Closed jomulder closed 1 year ago

jomulder commented 1 year ago

Hi, in my opinion it would also be fine if the column names of the edge list don't match with the required names "time", "actor1", "actor2" then running the reh() function, as long as the order of the columns is correct. So if the column names are different a warning could be given that column is assumed to be time, the second and third are the actors involved in the event. Best, Joris

jupepis commented 1 year ago

In issue #3, I wrote the reason why I would not re-code remify to work on the order of the columns rather than on their names.

In general, I do not like the idea that the user doesn't have a column-named edgelist in which she can make sure that the data have the right shape before being processed. I think that making the user define named columns as "actor1" (as sender column) and "actor2" (as receiver columns) is less error-prone. In a context of directed networks, relying only on the order of the columns can generate errors that are cannot be seen by the function (for instance when the columns on sender and receiver are given in a swapped order).

I am not closing this issue at the moment. We should discuss more ideas during the next meeting.

jupepis commented 1 year ago

In remify 3.1.0, the user can input the edgelist without requiring the specific name of the columns. However, the user is asked to provide the columns in a specific order.

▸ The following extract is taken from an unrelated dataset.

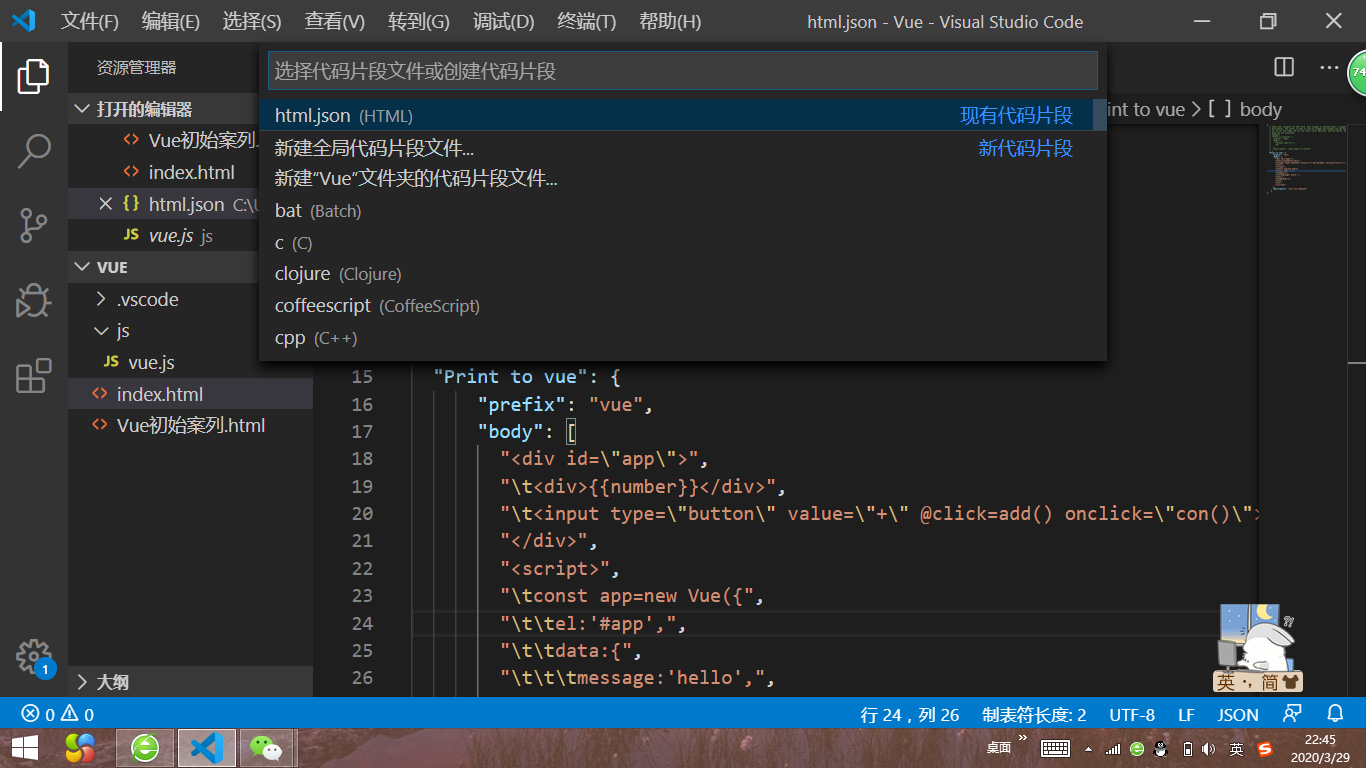Click the editor more actions ellipsis
Image resolution: width=1366 pixels, height=768 pixels.
tap(1327, 68)

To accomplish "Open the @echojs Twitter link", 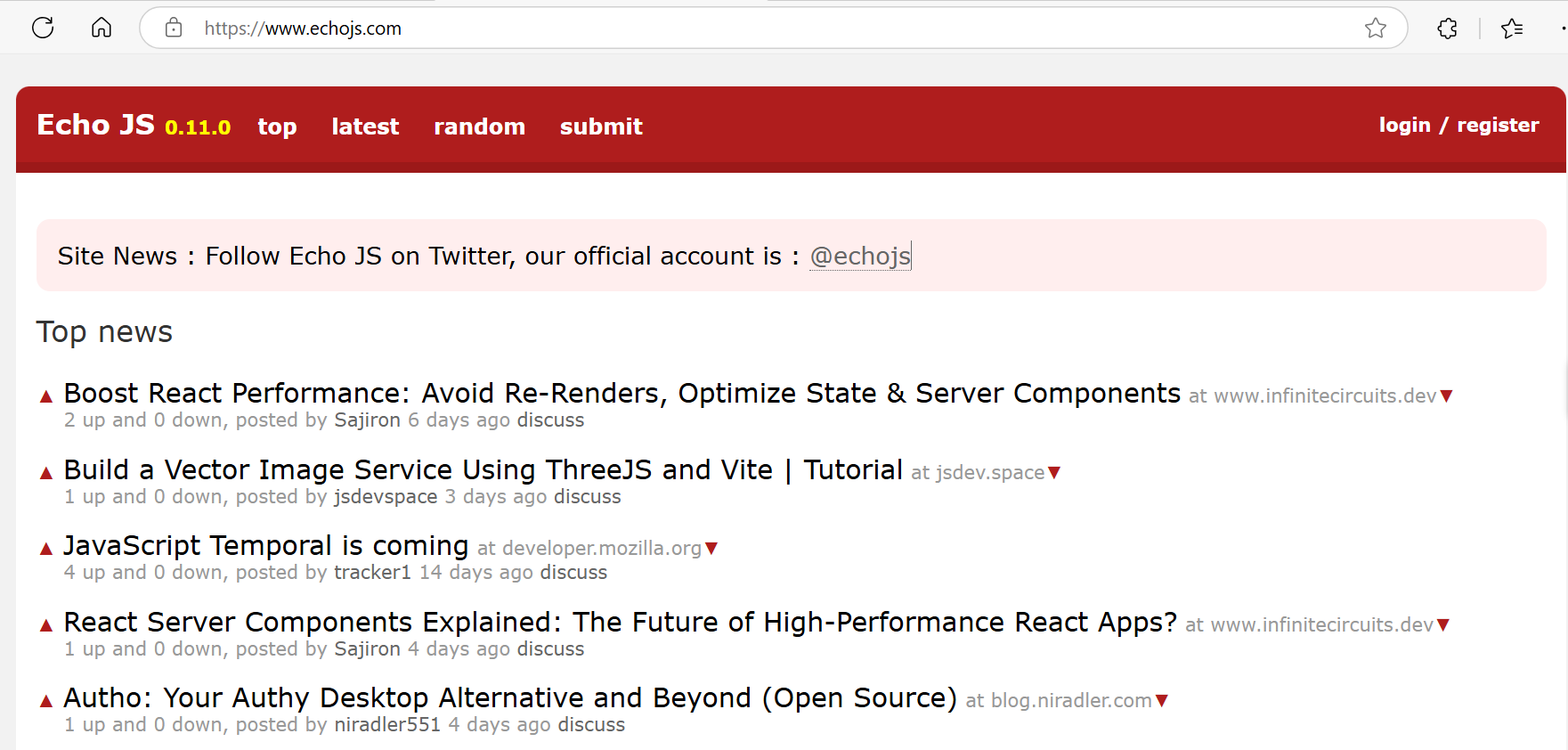I will [x=859, y=257].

In the case of directed networks, the user must order the second and third columns of the edgelist in the correct order: second column is the sender, third column is the receiver. In undirected networks, is important that the pair of actors is defined between second and third column. Plus, in both directed and undirected networks, the "time" vector must be the first column of the edgelist.

Event type and weight columns, instead, must be named respectively "type" and "weight" because they are not compulsory fields (so either one of the two or both of them can be present in the input edgelist). Therefore, this makes the use of column order unreliable for such fields and remify::remify() needs to understand if there is a type-column or a weight-column via the column name.